修复中国电影史
栏目:专家观察
作者:老老夏  来源:中国艺术报

  中国电影资料馆正在有计划地修复中国电影史上的经典之作,此举极有意义,大快人心。那些作品的修复,其意义和价值远远超出技术层面上的对胶片材质、图像色彩等等的复原,甚至提高;因为,那些作品背后往往都有着不该被湮没、被忘却的历史往事和大师故事,那是一段又一段与政治、人文息息相关,不可或缺的中国电影史的情节链。有些作品,由于种种原因当时未能面世,甚至被歪曲,导致我们的电影史一定程度上的不完整。因此,当那些逝去的时光被修复后重新推到今人面前,中国电影史的某些篇章也就得到了修复……

  中国电影的抛物线

  已修复和将被修复的电影,很大部分是上世纪30年代到50年代的作品。而这30年,正是中国电影从低到高再渐渐回落——从“影戏”到“革命浪漫主义”嬗变的过程,这是研究中国电影史必须清晰认知的一段抛物线。

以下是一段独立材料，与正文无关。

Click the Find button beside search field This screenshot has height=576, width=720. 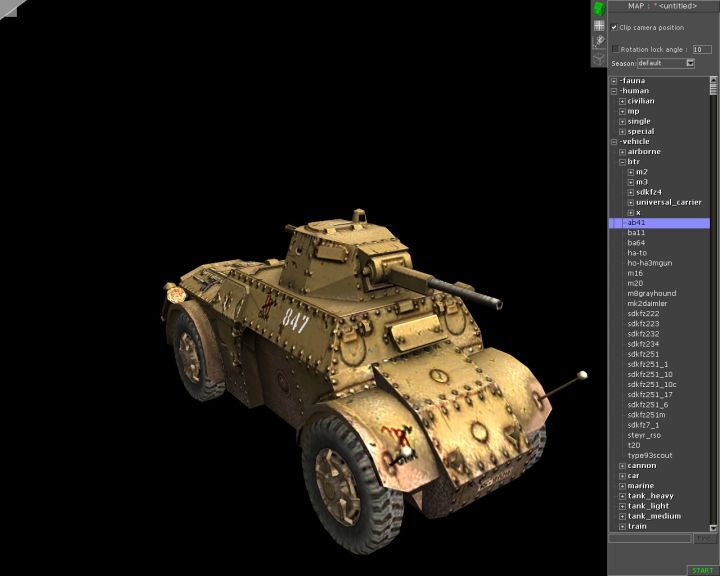click(x=705, y=538)
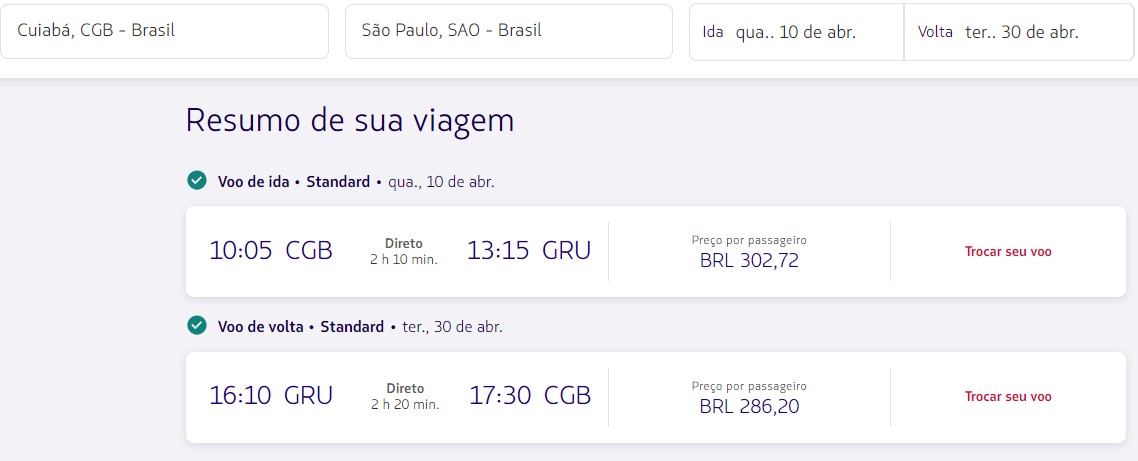Screen dimensions: 1138x461
Task: Click Trocar seu voo for the return flight
Action: (1008, 397)
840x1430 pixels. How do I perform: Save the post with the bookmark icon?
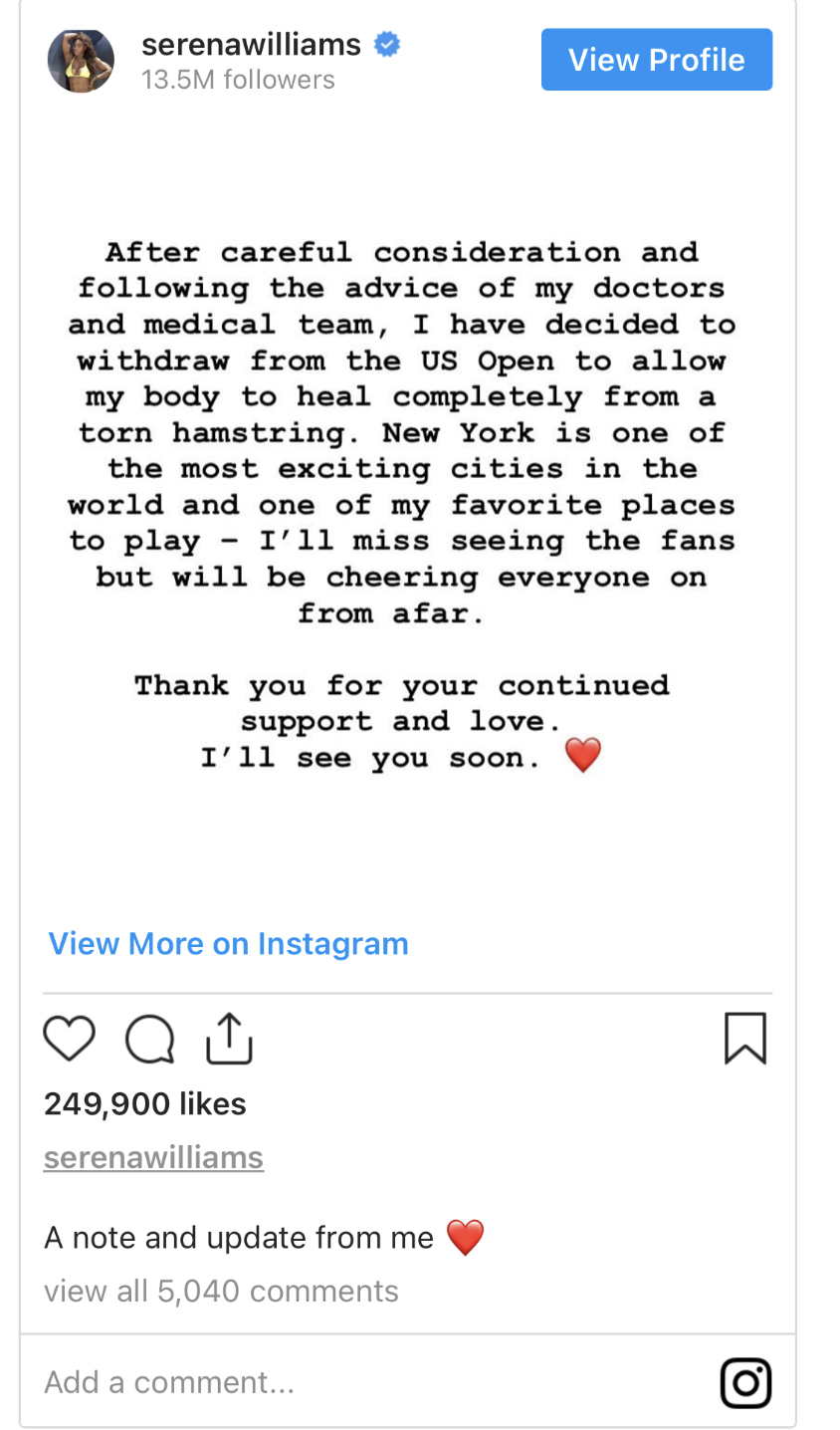click(745, 1038)
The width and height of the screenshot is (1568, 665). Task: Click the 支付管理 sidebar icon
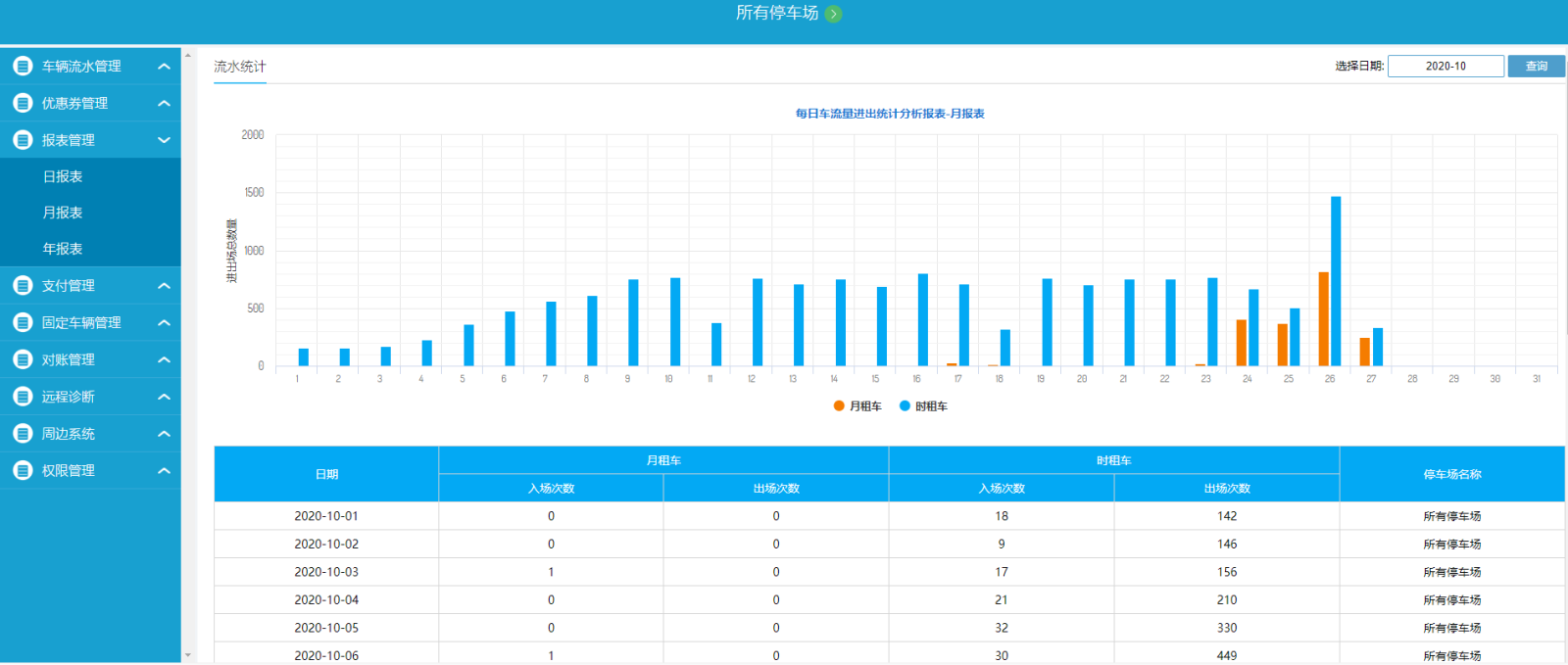pyautogui.click(x=23, y=286)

  震惊中外的“九·一八”事变和“一·二八”运动使有民族正义感的中国人开始关注残酷的现实,“鸳鸯蝴蝶派”被唾弃,充满爱国良知的现实批判意识和人道主义精神逐渐成为电影创作的主流,左翼电影运动蓬蓬勃勃地开始了,诞生了一大批佳作,如袁牧之自编自演的《桃李劫》 ,吴永刚导演的《神女》 ,蔡楚生导演的《渔光曲》 ,孙瑜导演的《大路》 ,夏衍编剧、张石川导演的《压岁钱》 ,马徐维邦导演的《夜半歌声》 ,沈西苓导演的《十字街头》 ,袁牧之导演的《马路天使》等等。

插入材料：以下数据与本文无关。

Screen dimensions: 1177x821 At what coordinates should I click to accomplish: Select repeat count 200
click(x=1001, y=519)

  这些30年代的左翼电影可与意大利新现实主义作品媲美。法国著名电影史学家萨杜尔曾强调,“世界上新现实主义电影的渊源在中国,中国电影有一个很了不起的开端。 ”

  而40年代的中国电影其实可分为两个阶段。抗战结束之前的“孤岛”电影和陪都电影具有两种不同的形态。上海继续迅猛推进中国的商业电影,而重庆诞生了不少令人热血沸腾的抗战电影,如《保家乡》 《东亚之光》 《气壮山河》 《血溅樱花》等等,更有一些直接拍摄于前线的纪录片。

  有着一定理论基础的中国电影,在抗战胜利之后出现了一个高峰,甚至可以说是中国电影史上最辉煌的阶段。如汤晓丹的《天堂春梦》 ,桑弧的《太太万岁》 ,蔡楚生、郑君里的《一江春水向东流》 ,陈鲤庭的《遥远的爱》 《幸福狂想曲》 《丽人行》 ,沈浮的《万家灯火》 ,黄佐临的《假凤虚凰》 ,费穆的《小城之春》 ,郑君里的《乌鸦与麻雀》等等,这些现实主义杰作,或纪实、或诗意、或幽默,整体上显示出不同凡响的艺术水准,个性上又各有千秋。

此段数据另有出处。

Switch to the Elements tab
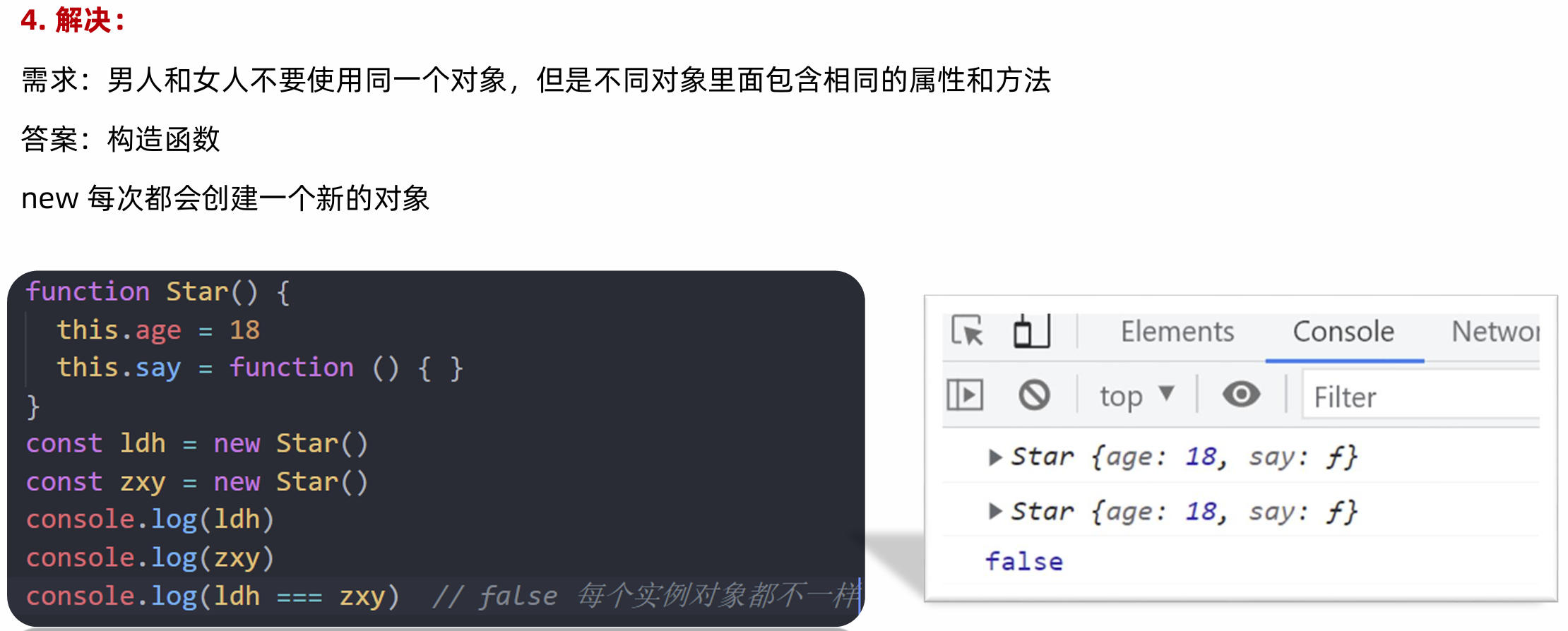The image size is (1568, 631). (1177, 332)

  到了50年代,中国电影表现“工农兵”成为头等重要的大事,但从旧文明时代过来的海派创作者们抱着很大热情拍摄出来的一批“工农兵电影” ,往往只注重所谓的政治思想性而忽略艺术观赏性。“革命的浪漫主义”使现实主义成为虚无。当然,也出了一些好作品,但后来都被打成“毒草” ,有的甚至酿成悲剧……

  电影大师的生命线

  50年代是中国电影的低谷,却是政治上遭受批判的高潮,较有代表性的是《我们夫妇之间》 《关连长》和《武训传》 。

  当时《人民文学》上发表了两篇受到好评的小说,一篇是《关连长》 ,讲述在战斗中为了保护孤儿院的孤儿而牺牲自我的解放军连长;另一篇是《我们夫妇之间》 ,描绘小资产阶级出身的干部和工农出身的妻子进城后产生的种种矛盾。两篇小说都被搬上了银幕,郑君里导演、赵丹和蒋天流主演的《我们夫妇之间》率先完成。在郑君里心目中, 《乌鸦与麻雀》是为国民党送终的讽刺电影,而《我们夫妇之间》则是为共产党、为新中国献礼的警世之作。想不到,这部电影和稍后问世的石挥自导自演的《关连长》都受到了严厉批判, 《我们夫妇之间》“歪曲工农干部” , 《关连长》 “宣传小资产阶级人道主义” 、“歪曲解放军形象” 。到了《武训传》 ,批判上升到全国规模,声势浩大。

  《武训传》 (上下集)在筹拍阶段就历经坎坷,剧本多次修改,拍摄多次中断,但孙瑜决不放弃。影片终于完成并审查通过后在中南海试映,朱德向孙瑜道贺:“很有教育意义。 ”赵丹兴奋异常,在《大众电影》上发文连载《我怎样演“武训” 》 。公映后,媒体和观众好评如潮,教育界充分肯定“武训精神” ,孙瑜及其剧组沉浸在成功的喜悦之中。不料, 1951年《人民日报》发表了一篇社论《应当重视电影〈武训传〉的讨论》 ,批评《武训传》这几部“直接向党进攻”的电影,拷贝封存不得公映。

  郑君里、石挥、孙瑜等大师都已不在,但他们曾遭批判的作品经修复之后得以面世,无异于他们的生命线得到了延续。 《我们夫妇之间》曾在去年的上海国际电影节上公映,获得极高评价。 《关连长》和《武训传》以及其他佳作得以修复并重见天日,则意味着中国电影史将被修复得更完整、更客观。